L'Il Flava Arrives Soon!
and I have a theme song that we sing for road trips. I wish I could sing it for you, as it's a really tough kind of 197o's cop show tune, whose lyrics go ~
GANKA GANKA ga gan ga ganka
GANKA GAN KA GA
chicka chicka chicka
It also comes with nifty hand gestures, especially at the chicka chicka chicka part. You just have to imagine it.
Well, at this very moment, L'il Flava is on her way to Massachusetts from the hot pavements of NYC, where she has been a theological rock star at Union Theological Seminary for the past nine years. She is now DOCTOR L'il Flava, having earned her Ph.D. in May, which qualifies her to kick serious ethical ass all over the planet.
She is a professional ethicist now, and a liberal Catholic, and will thank you all very much to not sit with her at social events and go, "So why don't you just become an Episcopalian if you wanted to be a priest?"
That's the kind of ignorant, insensitive, stupid -- and did I mention insensitive and stupid? -- thing liberals say to her all the time. As if she's somehow not aware that the Catholic Church has a misogynist past and a sexist present, and like she's not clear on why it's totally wrong and unjust to deny her the fulfillment of her vocation. Like she's supposed to explain her years and years of painful, private discernment to some person she just met at a cocktail party.

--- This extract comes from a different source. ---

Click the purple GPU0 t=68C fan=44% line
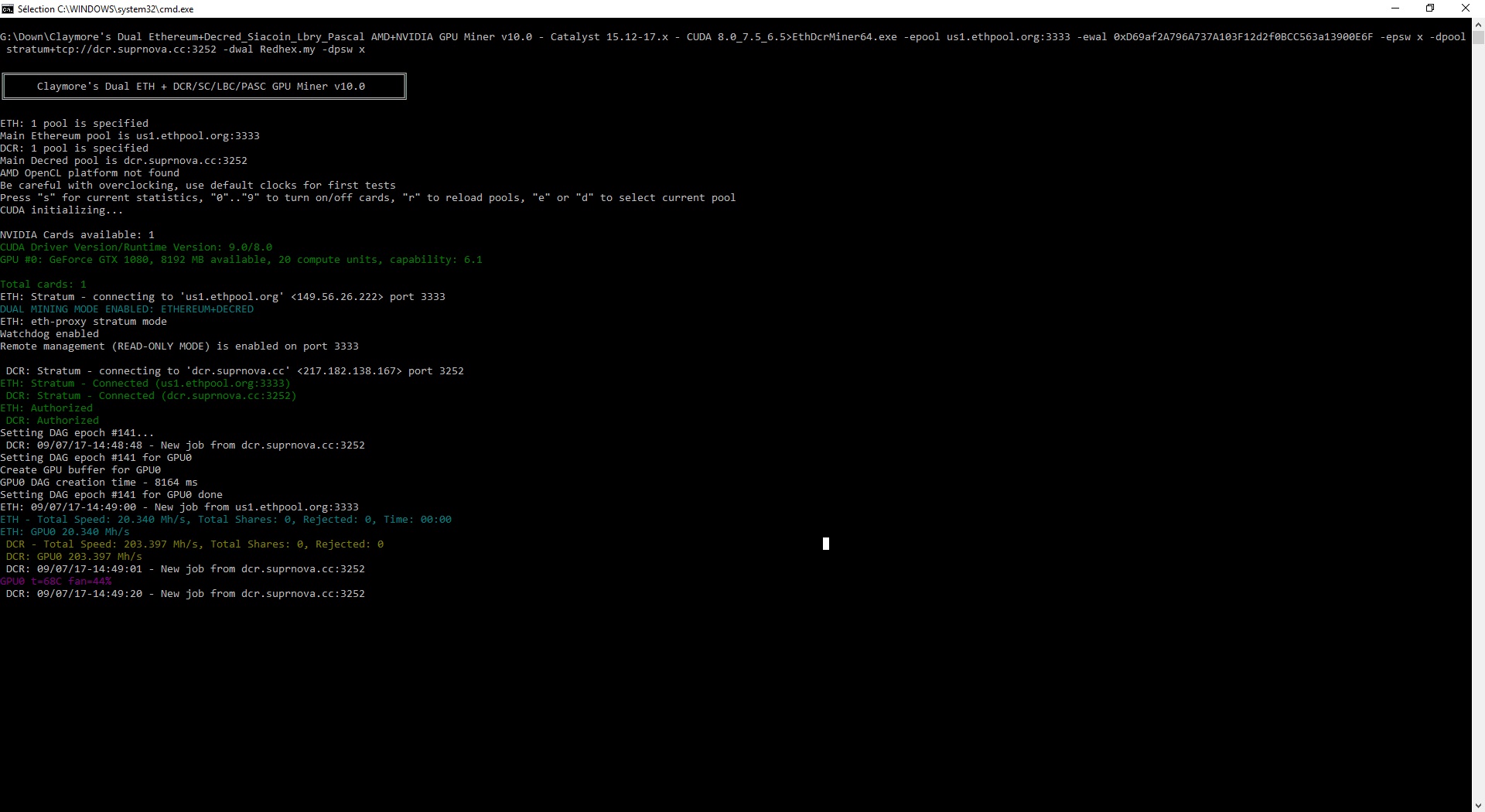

L'il Flava is really good with the chilly retort that closes off conversation, and she's not afraid to use it. I've seen her. She's always pleasant to begin with, but if someone presses her, like "But let me just say THIS ONE MORE THING THAT I'M SURE YOU HAVEN'T CONSIDERED about why you should leave the Catholic Church," she does the Big Chill.
PeaceBang happens to think that casual suggestions to strangers about what religion you think they should be is a really disgraceful, yet all-too common social blunder made by religious liberals. We're great at diagnosing other people's pathologies (because we've had so much THERAPY and we've read so many BOOKS) and at casually suggesting what religious path folks ought to traipse down, as in "My friends are so cool and open-minded. They belong to the Lutheran Church but they're totally Unitarians. They should come to our church!"
Know what I mean, jellybean? There's a difference between sincere and thoughtful evangelizing or extending hospitality in the form of an invitation to church, and casual, clubby recruitment -- not to mention making the egregious assumption that all hip and groovy people should be religious liberals. Some of them have very good reasons for remaining (or even becoming!) conservatives or even orthodox of one type or another.
Religious liberals froth at the mouth when religious conversatives try to proselytize them, but that never bothers me as much as the way religious liberals fling around religious recommendations and re-assignments like they're picking sides for kickball. At least the conservatives do it because they think my eternal soul's at stake. The liberals seem to do it to get one more cool kid for the team.
So my L'il Flava is on her way up here in a tiny rental car because although she's moving in for a month to six weeks and has tons of stuff, she is too short to drive even a mini-van, so she's going to have to cram all her wordly goods into an economy size car and get it up here. She should be here in about an hour, so I'm going to make some dinner.